Her eyes widened as if in shock. She didn’t seem to recognize how pretty she, even though two other guys had already asked her to dance.
“I really don’t dance well.”
He gave a half smile, accepting that she was turning him down. He started to turn away, but she put her hand on his sleeve. “If you don’t mind me stepping on your feet, I would like to dance with you.”
“Okay, then.” Heart hammering, he took her hand and led her onto the dance floor. His other arm dropped to her waist. He could feel the warmth of her body through the silky material. What had he been thinking? He hadn’t held a woman this close in years.
It was a slow song that had been popular in high school. He held her at a respectable distance. She moved awkwardly. She hadn’t been kidding when she said she didn’t dance well. He led, and she tried to follow.
“I told you I’m not a good dancer.”
“You’re doing all right.” Even if she wasn’t, he wanted to continue to dance, to hold her and breathe in the light floral scent of her perfume.
He tried to ignore the fact that everyone seemed to be staring at them. Barbara looked angry enough for steam to rise out of her ears. Megan grinned and gave them a thumbs up. Brooke’s cheeks turned pink. Instead of being flattered by their attention, he was more concerned that Brooke was embarrassed.

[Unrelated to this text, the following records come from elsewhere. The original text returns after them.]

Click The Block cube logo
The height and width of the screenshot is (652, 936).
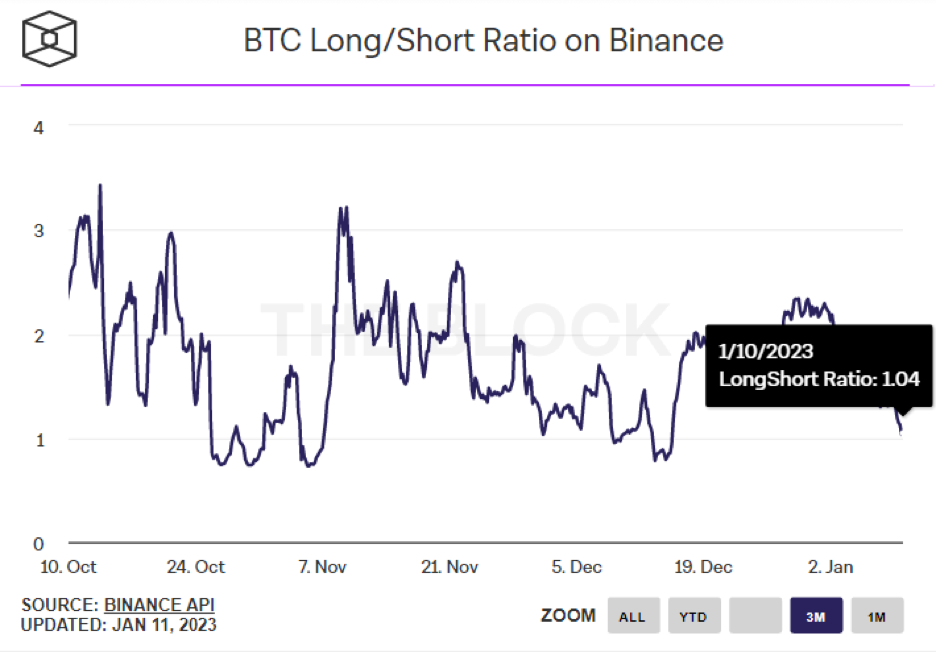tap(49, 41)
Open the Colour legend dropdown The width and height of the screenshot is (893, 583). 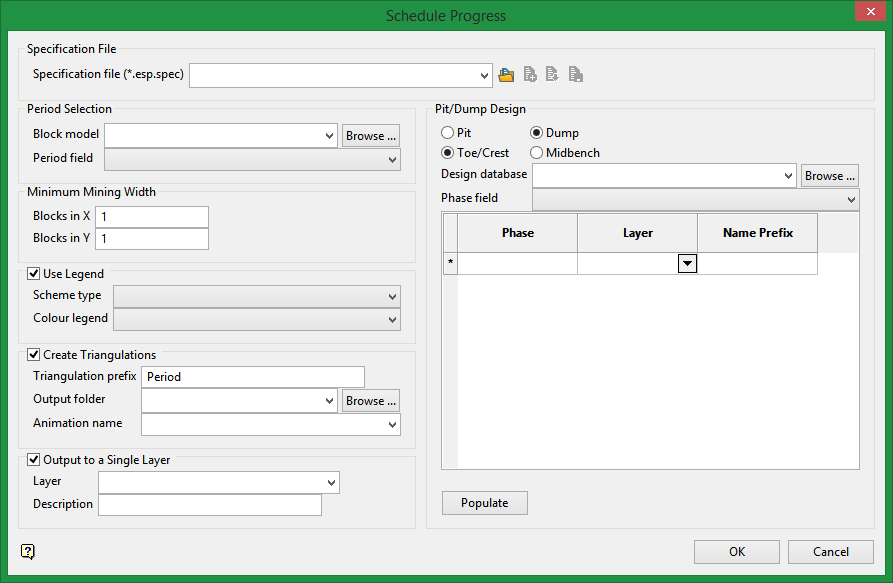pyautogui.click(x=392, y=320)
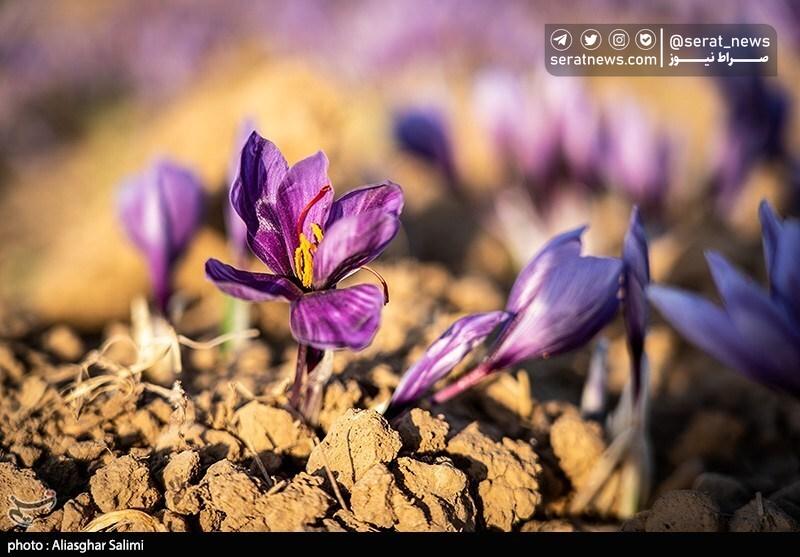Open the seratnews.com link
Viewport: 800px width, 557px height.
(602, 61)
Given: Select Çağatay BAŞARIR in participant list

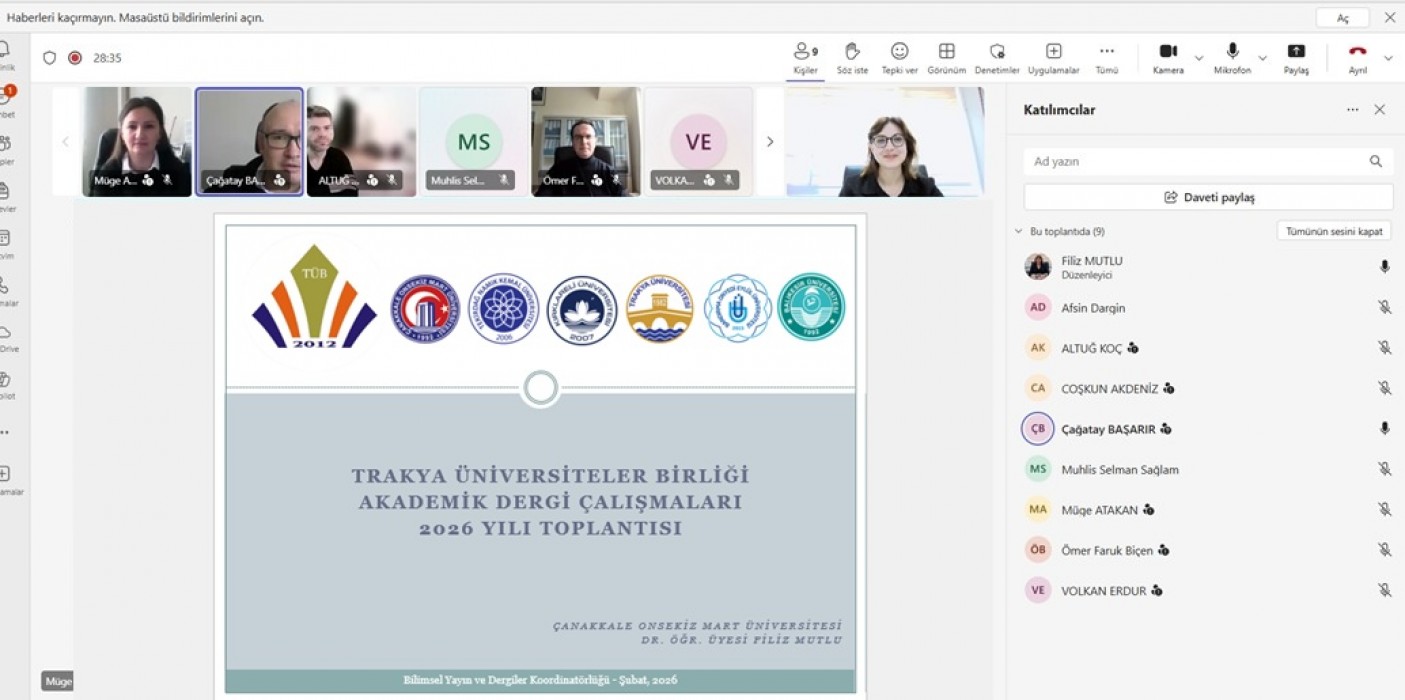Looking at the screenshot, I should click(x=1108, y=429).
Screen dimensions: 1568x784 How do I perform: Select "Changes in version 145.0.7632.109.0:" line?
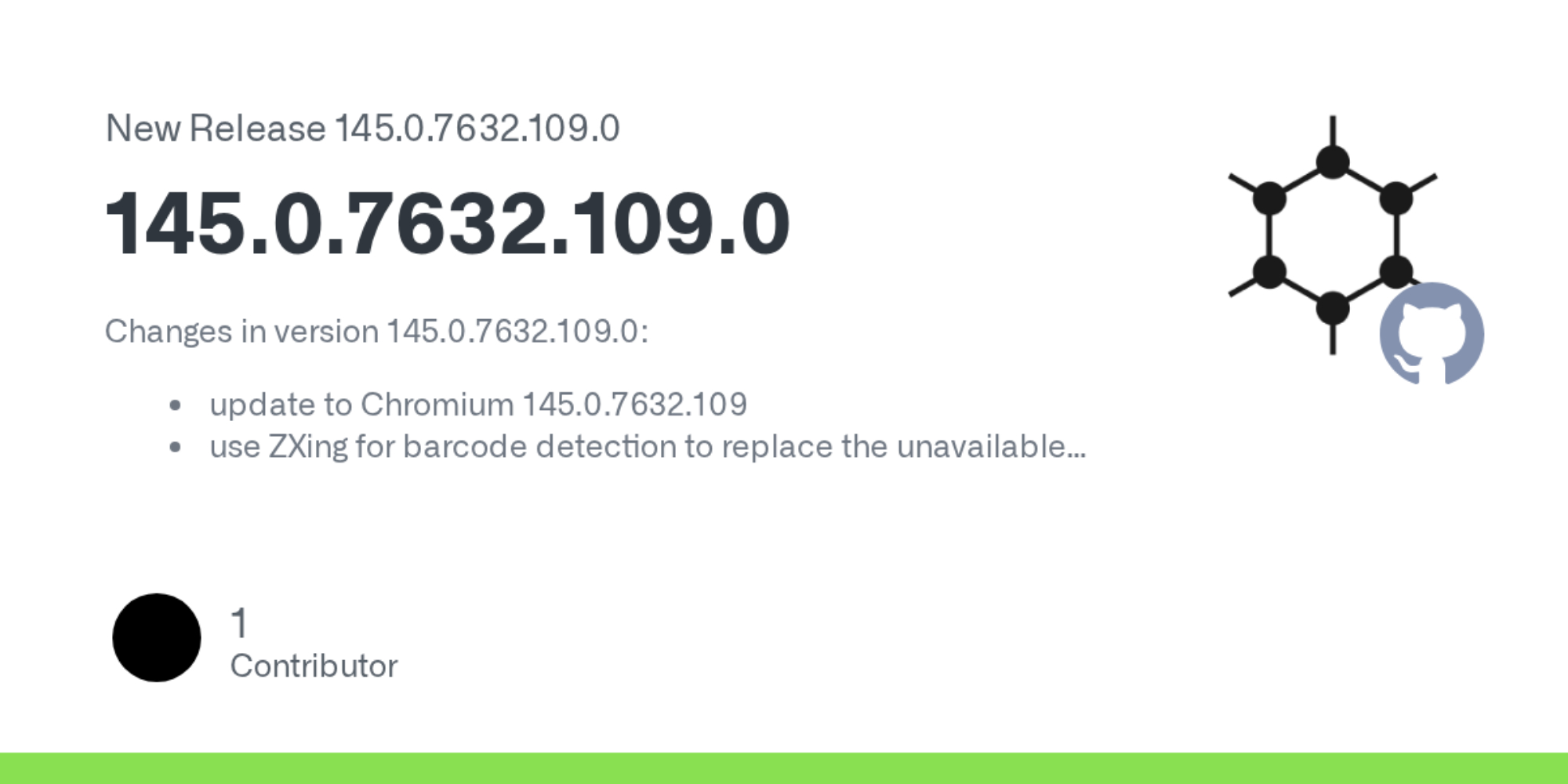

He moved them out of sight of her friends and right into the line of his. Logan winked at him, and Paige had a big smile on her face. He would hear about this later. Nate was staring him down, though. He would have to answer to him. She’d shot Nate down and then said yes to him.
“Do you get the feeling they think we are back in high school?” Chase spoke near her ear so she could hear him above the music. “You know, not everyone is being mature about this.”
She tilted her head. “About us dancing, you mean?”
“Yeah. Have you noticed that everyone is watching us?” Chase asked.
“No, really? I hadn’t noticed.”
He drew back. Her teasing smile lit up her eyes. They were a shade somewhere between blue and gray, and sparkled in the lights. Chase’s pulse raced. His arm involuntarily tightened around her waist. She fit into his arms as if she had been made just for him. Why hadn’t he danced with her years ago, instead of Lisa? Maybe his marriage would not have ended in disaster.
He shoved thoughts of Lisa out of his mind.
“You know, I never danced with you in high school.”
“I never went to any of the dances.”
“Not even senior prom?”
“No, I wasn’t invited. And my friends were, so I didn’t want to go alone.” Her words were tinged with regret.
“That’s too bad. I wish I had known it.”
“You wouldn’t have asked me. You were with Lisa.”
“Yeah, well—” Look how that had turned out, he wanted to say. Instead, he drew her a little closer to his chest. “I’m dancing with you now.”
The tempo of the songs changed, and he tried to speed up the dance. She stumbled, then laughed.
“I think I need to sit this one out, before I embarrass myself.” He let go of her waist, and followed her off the dance floor.
“Thank you for the dance, Chase.” She smiled over her shoulder and walked to her friends, who’d gathered at the end of the bar.